April 17, 2008 7:50 AM

roidubouloi said:

I don't recall hearing Obama bitching and moaning.  

Most of the whining, bitching, moaning, peeing, and generally addled blather that I have heard for much of the recent past comes from nturner.

You're right nturner.  You can't say it.  But we all KNOW what you're thinking.  

April 17, 2008 7:58 AM

roidubouloi said:

I quite agree, with no irony or sarcasm intended, that the world would be a better place if we of the boomer generation summarily dropped dead.  We have become a millstone around the neck of the world and will not let go.

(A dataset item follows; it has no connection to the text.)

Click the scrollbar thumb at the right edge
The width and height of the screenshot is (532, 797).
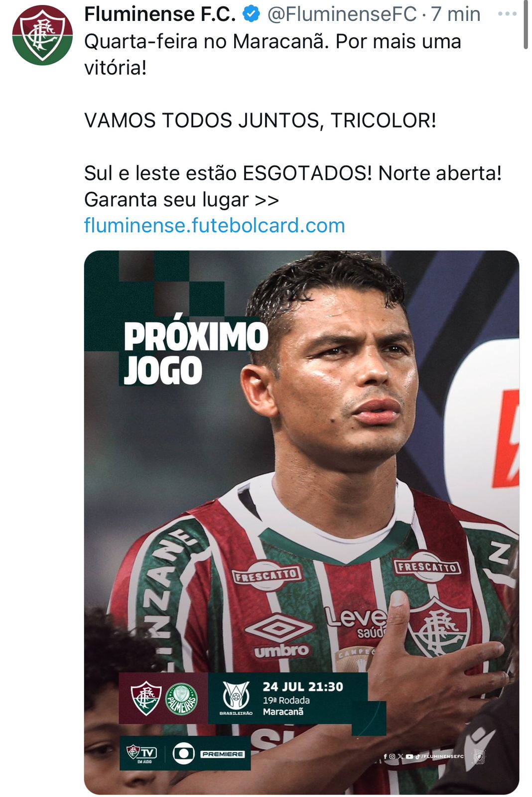526,25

I have every confidence, however, that Obama is going to prevail, both for the nomination -- suck it up nturner, you're screwed -- and in the general election.

April 17, 2008 8:00 AM

titanio said:

This debate will have no effect on west-coast voting. I don't know anyone in California who even saw it, because it came on in the afternoon when we are all at work.

April 17, 2008 8:16 AM

nturner said:

It came on at 8 pm PST... ABC rebroadcast it 3 hours later...  It wasn't on at 5.

April 17, 2008 8:33 AM

pccostello said:

Noam--

Obama has not been exposed to tough questioning before. So, it was news, and his reactions were something voters have not had a chance to see before. Hillary got so much hostility from the media so consistently and for so long that it elicited both sympathy and satire (SNL). That is what the real news out of last night's debate--that Obama got asked difficult questions and didn't handle it well.

April 17, 2008 8:34 AM

dbhuff said:

Not the best night for Obama, but no real damage done either.  Don't think this moves the needle much for either of them.  In fact, it seems to me that every time HRC piled on in the first part of the debate, she looked down and to the right, as if she was saying something she didn't really believe? But later on in policy questions, looked straight ahead? Since the moderators were to her right, no reason there.

I think it may have done Obama some good to have Fox News, er, Stephanopolous and Gibson, moderating with the crap questions. Obama needs to keep going through this until people get bored with them...even though he clearly doesn't want to.

April 17, 2008 8:36 AM

ironyroad said:

nturner:  "You're either dumb as a stack of bricks or you're a race-baiting lair."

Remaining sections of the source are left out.